Generally, each of her books contains one driving theme. For example, You Can’t Say You Can’t Play focuses on the desire of some students to exclude others during classroom playtime. Paley imposed a rule that children could not exclude other children from play, and discusses the importance of fairness in the classroom. In her books White Teacher and Kwanzaa and Me, Paley explores issues of multiculturalism within the classroom. In particular, she reflects on her own experiences as a white teacher of children of color and analyzes how she can best support and promote a racially diverse classroom.
Many educators believe that Paley’s biggest legacy is in the area of storytelling and fantasy play, which she directly addresses in her books A Child’s Work: The Importance of Fantasy Play, The Boy Who Would Be a Helicopter, Bad Guys Don’t Have Birthdays: Fantasy Play at Four. Paley argues in these and other works that storytelling and fantasy play can significantly impact a child’s academic and social growth. They help young children make sense of the world around them, adapt to the classroom, develop language, and collaborate with peers. Some critics of the federal No Child Left Behind Act point to Paley’s research as evidence that learning and developing can take place using storytelling and other means, which should be used in lieu of, or in addition to, the NCLB-mandated direct instruction and teacher-led activities.
Vivian Gussin Paley is patron to MakeBelieve Arts. MakeBelieve Arts have an Early Years strand which is dedicated to Paleys work called Helicopter Stories: Letting Imagination Fly. This grew out of Vivian Gussin Paley's book The Boy Who Would Be a Helicopter (published 1990 Harvard University Press). After studying Vivian's work and visiting her in America, Artistic Director, Trisha Lee began pioneering the approach in the UK.White Teacher (1979). 2009, Second Edition, with a New Preface, ISBN 0674041798
Wally's Stories (1981)
Mollie is Three: Growing Up in School (1988) ISBN 978-0-226-64494-3
Bad Guys Don't Have Birthdays: Fantasy Play at Four (1988) ISBN 978-0-226-64496-7
The Boy Who Would Be A Helicopter (1991)
You Can't Say You Can't Play (1993)
Kwanzaa and Me: A Teacher's Story (1995)
The Girl With the Brown Crayon (1997)
The Kindness of Children (1999)
In Mrs. Tully's Room: A Child-Care Portrait (2001)

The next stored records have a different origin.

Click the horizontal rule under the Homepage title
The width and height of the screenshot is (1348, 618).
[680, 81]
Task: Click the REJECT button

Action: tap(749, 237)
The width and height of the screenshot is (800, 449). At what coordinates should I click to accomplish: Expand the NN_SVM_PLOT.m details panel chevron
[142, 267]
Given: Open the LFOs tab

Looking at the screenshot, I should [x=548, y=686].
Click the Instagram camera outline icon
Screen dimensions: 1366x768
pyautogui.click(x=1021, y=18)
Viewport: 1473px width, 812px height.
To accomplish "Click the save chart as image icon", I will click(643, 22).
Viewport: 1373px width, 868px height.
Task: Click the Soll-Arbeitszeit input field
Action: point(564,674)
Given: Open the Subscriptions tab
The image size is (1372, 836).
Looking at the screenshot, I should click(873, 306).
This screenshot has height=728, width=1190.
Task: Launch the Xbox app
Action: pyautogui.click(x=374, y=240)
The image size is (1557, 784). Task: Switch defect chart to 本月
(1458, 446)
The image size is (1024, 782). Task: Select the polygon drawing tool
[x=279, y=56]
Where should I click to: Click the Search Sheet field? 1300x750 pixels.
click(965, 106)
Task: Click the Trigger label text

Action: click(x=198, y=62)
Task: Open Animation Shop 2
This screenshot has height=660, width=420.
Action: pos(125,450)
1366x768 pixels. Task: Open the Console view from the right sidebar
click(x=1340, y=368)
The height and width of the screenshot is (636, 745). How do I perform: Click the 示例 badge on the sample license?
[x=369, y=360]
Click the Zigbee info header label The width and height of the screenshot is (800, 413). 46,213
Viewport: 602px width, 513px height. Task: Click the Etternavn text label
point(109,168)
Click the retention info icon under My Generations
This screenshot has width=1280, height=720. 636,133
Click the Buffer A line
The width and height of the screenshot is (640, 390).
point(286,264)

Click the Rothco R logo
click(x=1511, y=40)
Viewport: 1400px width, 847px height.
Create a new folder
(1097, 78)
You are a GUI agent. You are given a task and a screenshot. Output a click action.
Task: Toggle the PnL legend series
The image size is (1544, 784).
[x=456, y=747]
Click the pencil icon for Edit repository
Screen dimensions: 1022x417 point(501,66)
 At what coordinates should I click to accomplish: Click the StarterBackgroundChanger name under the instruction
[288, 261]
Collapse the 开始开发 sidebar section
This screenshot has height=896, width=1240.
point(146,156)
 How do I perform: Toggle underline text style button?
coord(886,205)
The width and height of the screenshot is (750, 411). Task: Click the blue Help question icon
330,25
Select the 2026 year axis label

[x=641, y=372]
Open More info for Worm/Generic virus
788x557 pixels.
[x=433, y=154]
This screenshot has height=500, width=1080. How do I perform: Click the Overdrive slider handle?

A Child's Work: The Importance of Fantasy Play (2004) ISBN 978-0-226-64489-9
The Boy on the Beach: Building Community through Play (2010) ISBN 978-0-226-64503-2
Boys and Girls: Superheroes in the Doll Corner (New Edition, 2014) ISBN 978-0-226-13010-1
Vivian Paley received a MacArthur Fellowship (Genius Grant) in 1989 in recognition of her books about young children, the Erikson Institute Award for Service to Children in 1987, the American Book Award for Lifetime Achievement from the Before Columbus Foundation in 1998, and the John Dewey Society's Outstanding Achievement Award in 2000. In 1997, Paley's book, The Girl With the Brown Crayon was awarded the Harvard University Press Virginia and Warren Stone Prize for the outstanding book about education and Society. In 1999, the National Council of Teachers of English awarded her the David H. Russell Award for Distinguished Teaching in English, also for The Girl With the Brown Crayon. In 2004, Paley was named Outstanding Educator by the National Council of Teachers of English.